Лирическая жалоба писалась от лица какого-нибудь вымышленного персонажа или от лица самого поэта, представлявшего себя в окарикатуренном виде: чаще всего это была шаблонная фигура страдающего влюбленного, известная нам со времен Ренессанса в облике печально сетующего, но никогда не теряющего надежды лирического героя книг сонетов. В жалобе, как и в сонете, ценилась обычно не сила слова, а тонкость и изысканность, изобретательная рифмовка (много более свободная, чем в сонете), непринужденная легкость интеллектуального жонглирования. Ранние вещи Чосера – «Жалоба даме», «Жалоба Милосердию», «Жалоба Марса» и жалоба, входящая в качестве составной части в его незаконченную поэму «Анелида и Арсит», не говоря уже о жалобах, включенных в «Книгу герцогини», – все до одной являются образцами этой жанровой формы. Из них нельзя почерпнуть – у нас уже шла речь об этом – никаких биографических сведений о поэте, поскольку «жалоба» – это такая же общая, формальная категория, как «прелюдия» или «сюита контрдансов» для композитора. Зато мы можем почерпнуть из них кое-что другое: что с первых своих шагов на поэтическом поприще Чосер имел независимый, немного озорной взгляд на вещи (хотя при этом он умел писать и глубоко серьезные лирические стихи) и что ему нравилась изобретательная выдумка и поэтическая сложность.

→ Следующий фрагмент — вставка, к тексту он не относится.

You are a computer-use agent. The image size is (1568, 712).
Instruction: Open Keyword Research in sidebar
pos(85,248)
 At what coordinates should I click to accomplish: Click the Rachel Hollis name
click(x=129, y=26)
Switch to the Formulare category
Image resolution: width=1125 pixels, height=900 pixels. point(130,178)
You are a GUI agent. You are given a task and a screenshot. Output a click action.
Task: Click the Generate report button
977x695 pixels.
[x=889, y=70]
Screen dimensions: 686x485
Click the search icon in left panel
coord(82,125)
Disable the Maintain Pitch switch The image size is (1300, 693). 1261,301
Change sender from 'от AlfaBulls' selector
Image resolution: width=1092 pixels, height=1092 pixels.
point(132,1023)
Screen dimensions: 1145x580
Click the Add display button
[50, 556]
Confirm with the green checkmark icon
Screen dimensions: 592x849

«Видение» представляло собой более пространную, более сложную, насыщенную символикой жанровую форму: «видение» композиционно строилось из отдельных частей-«секций», которые могли иметь либо не иметь очевидную внешнюю связь друг с другом. Но при этом «видение» обычно начиналось и завершалось одной и той же обрамляющей историей, подобной сценам, посвященным бессоннице рассказчика, в начале и конце «Книги герцогини». Отдельные же части сна, привидевшегося рассказчику, связаны между собой символически. Но, так как сюжетные связи в «видении» неопределенны (впрочем, современникам Чосера они казались куда менее неопределенными, чем сегодняшним читателям), каждую конкретную «секцию» автор волен наполнять различным содержанием, варьируя традиционные штампы: сцена охоты, жалоба куртуазного влюбленного, описание диковинного пейзажа, диспут между людьми или животными и т. д. Нечего и говорить, что в произведениях этого жанра читатель получает удовольствие не от оригинальности сюжета, не от искусства лепки характеров и т. п. (хотя иногда и то и другое могло присутствовать и способствовать созданию общего впечатления), а от того, насколько тонко, умело и уверенно манипулирует поэт набором стандартных схем, поворачивая их то одной, то другой стороной, представляя их в неожиданно новом ракурсе или противополагая их таким образом, чтобы добиться новых эффектов.
Похоже на то, что тогда – во всяком случае, в Англии – поэт мог обратиться лишь к двум типам поэзии: коротким поэмам или длинным поэмам, составленным из коротких поэм, последовательно присоединенных друг к другу (т. н. «секционный способ» построения поэтического произведения). Вспомним, к примеру, творческое наследие Джона Мэсси – поэта, автора «Гавейна», – которое представляет собой как бы один труд, состоящий из четырех взаимосвязанных частей: «Жемчужина», «Чистота», «Терпение» и «Сэр Гавейн и Зеленый рыцарь»; вспомним «Вторую пастушескую пьесу» Уэйкфилдского цикла,[205] представляющую собой трехактный педжент, три части которого объединены лишь слабым подобием сюжетной связи, – тут и в помине нет неизбежности в развитии действия, рекомендованной еще Аристотелем. Вспомним, наконец, такие сборники поэм, соединенных общим обрамлением, как «Кентерберийские рассказы». В Италии Петрарка стремился преодолеть эту ограниченность путем возвращения в таких крупных драматических поэмах, как «Африка», к формам классической поэзии, а Боккаччо, трудившийся над разрешением той же проблемы, дал Чосеру материал для создания «Троила».
На протяжении всей своей творческой жизни Чосер экспериментировал, пытаясь различными способами решить проблему большой, «значительной» поэмы, и некоторые вещи, оставленные им незаконченными в ранний период творчества, – может быть, и «Рассказ сквайра», к примеру говоря, – наверно, потому и не получили продолжения, что эксперимент показался автору неудачным. Если не считать «Троила», самыми важными для позднейшей его поэзии экспериментами явились «Книга герцогини» и «Птичий парламент».